Para Sainz, ese es ahora mismo el tipo de resultado al que puede aspirar Williams mientras el equipo intenta corregir los problemas de un FW48 que este año no ha respondido a las expectativas. “En nuestros buenos días, a veces podemos entrar bien en el Q2 y ganar una de las caras del ‘midfield’. Creo que fue esta vez en el Q1, con una buena vuelta y luego otra buena vuelta en el Q2 con Ocon”, explicó tras la clasificación de Monza, donde estuvo presente Autonoción.
El piloto español fue claro al hablar de lo que supone ese resultado para Williams. “Nuestros pequeños objetivos son entrar en Q2 y ganar a una de las caras del ‘midfield’ (la zona media). Eso es todo lo que tenemos en este momento hasta que esto se vuelva mejor”.
Una vuelta de Carlos Sainz al límite en la Parabolica
La clasificación tuvo además una particularidad para Sainz. El español tuvo que gestionar el efecto del rebufo durante su vuelta rápida, una circunstancia que en Monza puede marcar diferencias importantes por las largas rectas del circuito.
“Sí, muy en el límite”, reconoció cuando fue preguntado por una de sus pasadas por la Parabolica. Sainz explicó que recibió el rebufo de Charles Leclerc en una parte de la vuelta, pero después tuvo que afrontar el resto sin esa ayuda.
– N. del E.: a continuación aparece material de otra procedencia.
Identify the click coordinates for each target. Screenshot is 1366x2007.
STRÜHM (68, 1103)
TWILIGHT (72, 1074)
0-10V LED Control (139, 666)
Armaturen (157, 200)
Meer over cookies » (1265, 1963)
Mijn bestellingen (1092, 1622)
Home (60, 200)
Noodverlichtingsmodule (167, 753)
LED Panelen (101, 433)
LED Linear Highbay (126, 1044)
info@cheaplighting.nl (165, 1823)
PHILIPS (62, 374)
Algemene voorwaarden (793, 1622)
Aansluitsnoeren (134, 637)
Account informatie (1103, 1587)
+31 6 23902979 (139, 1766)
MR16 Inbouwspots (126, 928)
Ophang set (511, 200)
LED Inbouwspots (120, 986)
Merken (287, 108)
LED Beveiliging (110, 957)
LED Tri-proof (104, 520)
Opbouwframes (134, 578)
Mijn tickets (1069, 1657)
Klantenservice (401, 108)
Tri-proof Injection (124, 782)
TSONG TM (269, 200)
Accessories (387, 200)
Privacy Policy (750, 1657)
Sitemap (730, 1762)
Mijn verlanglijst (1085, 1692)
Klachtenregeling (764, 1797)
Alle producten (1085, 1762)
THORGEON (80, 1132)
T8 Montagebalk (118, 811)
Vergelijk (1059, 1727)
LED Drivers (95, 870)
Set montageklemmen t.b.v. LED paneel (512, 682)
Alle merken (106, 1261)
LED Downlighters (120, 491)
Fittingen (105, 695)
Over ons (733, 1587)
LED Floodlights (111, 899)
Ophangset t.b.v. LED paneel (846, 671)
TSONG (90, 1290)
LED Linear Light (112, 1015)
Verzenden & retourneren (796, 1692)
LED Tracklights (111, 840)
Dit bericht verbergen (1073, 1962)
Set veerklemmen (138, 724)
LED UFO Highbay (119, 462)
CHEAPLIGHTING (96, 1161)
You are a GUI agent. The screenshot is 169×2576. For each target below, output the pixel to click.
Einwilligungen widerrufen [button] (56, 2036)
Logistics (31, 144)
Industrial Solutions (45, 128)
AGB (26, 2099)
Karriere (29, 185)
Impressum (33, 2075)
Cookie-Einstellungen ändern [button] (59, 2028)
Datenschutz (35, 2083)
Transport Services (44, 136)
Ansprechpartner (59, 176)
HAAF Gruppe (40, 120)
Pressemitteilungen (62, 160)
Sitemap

“En ese lapso tuve un buen toque de Charles en la primera recta, pero después pasé el resto de la vuelta sin rebufo. Eso significa que sin rebufo eres mucho más rápido en la velocidad alta, pero luego eres mucho más lento en las curvas”, señaló.
El madrileño tuvo que compensar en la última curva todo el tiempo perdido en el resto del trazado. “Tuve que hacer todo en Parabolica para recuperar todo el tiempo que perdí en las rectas. Esa fue mi mejor Parabolica, pero no pude ganar porque el resto de la vuelta estaba con rebufo”.
Una situación que tampoco resulta especialmente cómoda para los pilotos. “Estar con rebufo en la alta velocidad no es divertido, pero esa fue la vuelta que me llevó a la primera fila”, explicó Sainz.
El rebufo puede cambiar la carrera de Monza
El español también analizó cómo puede afectar esta peculiaridad de Monza durante la carrera. La forma de utilizar el rebufo y el momento en el que cada piloto decida atacar pueden generar diferentes grupos y alterar el ritmo de la prueba.
“Creo que depende de la disciplina de las personas con el rebufo”, apuntó Sainz. “Va a depender de cuánto tiempo de carrera quieres dejar al comenzar a entrar en la carrera de yo-yo con el rebufo y cuánto óptimo quieres estar sin presionar el rebufo y simplemente hacer lo que el rebufo quiere hacer”.
Por eso, considera que el comportamiento de cada grupo dependerá también de los pilotos que tenga alrededor. “Va a depender bastante de quién está alrededor de ti y quién está dispuesto a entrar en la carrera de yo-yo”.
Carlos también explicó que el comportamiento de estos coches en Monza no le ha sorprendido demasiado respecto a las simulaciones. “Nuestra simulación sugirió que el rebufo sería muy poderoso porque estamos en una F1 con 400-500 CV menos a mitad de recta, con mucho rebufo, así que obviamente tendrá un efecto masivo”.
Para la carrera, Carlos Sainz espera un comportamiento diferente en las zonas de velocidad media cuando los pilotos circulen sin batería para conservar energía. “En las curvas 6, 7 y 8 estamos llegando mucho más lentamente sin rebufo, lo que puede hacer que la entrada a todos esos puntos sea menos desafiante”, explicó.